Write out the following listing's lines from the one with "Switch protocol to TLS 1.1" to the one with "This screenshot has width=929, height=897.", exactly, with both included and no others.
╭─ Entries supplied
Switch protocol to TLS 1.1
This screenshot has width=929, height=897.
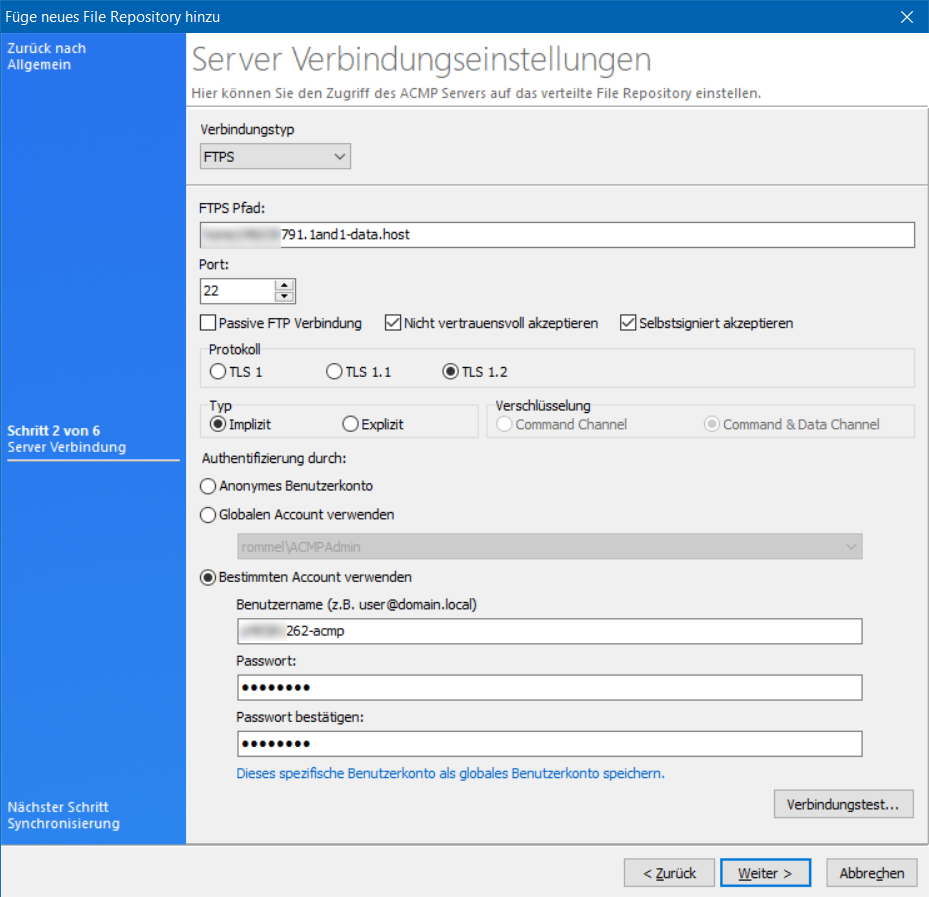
╰─
╭─ Entries supplied
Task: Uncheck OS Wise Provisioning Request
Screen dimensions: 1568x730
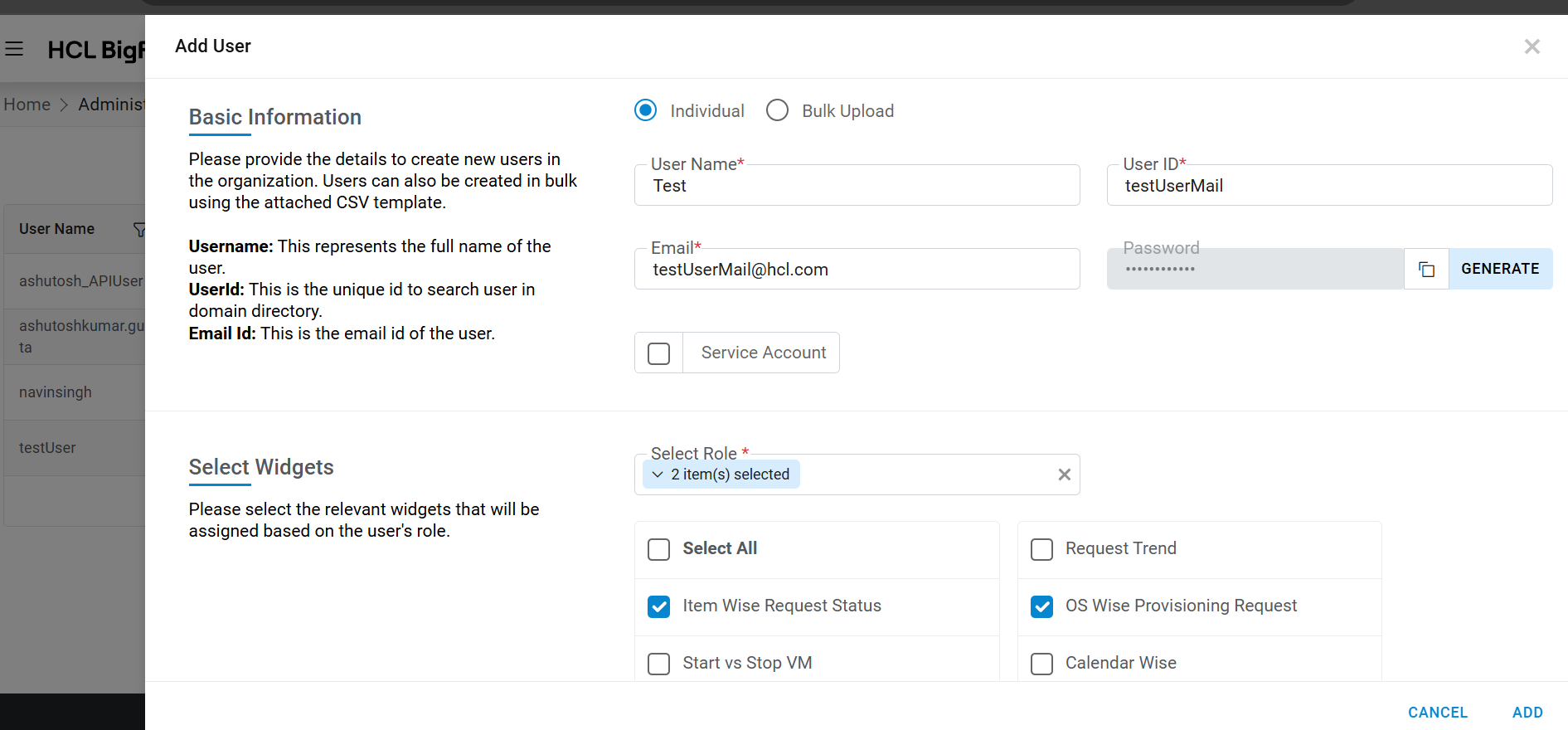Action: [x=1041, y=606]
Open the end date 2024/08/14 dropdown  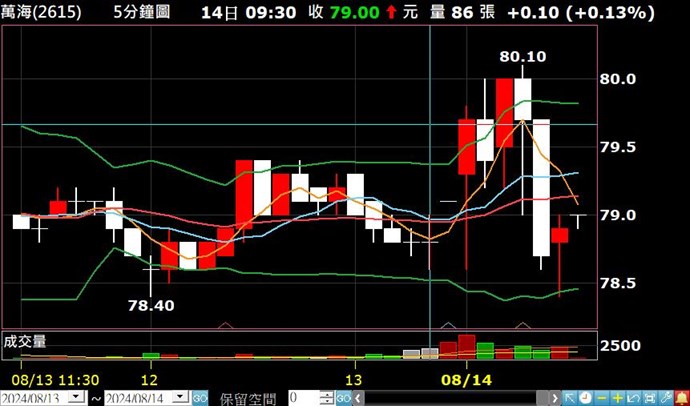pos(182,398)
╰─
╭─ Entries supplied
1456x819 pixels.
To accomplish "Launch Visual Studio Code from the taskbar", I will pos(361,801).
╰─
— Response to the exercise —
Switch protocol to TLS 1.1
This screenshot has width=929, height=897.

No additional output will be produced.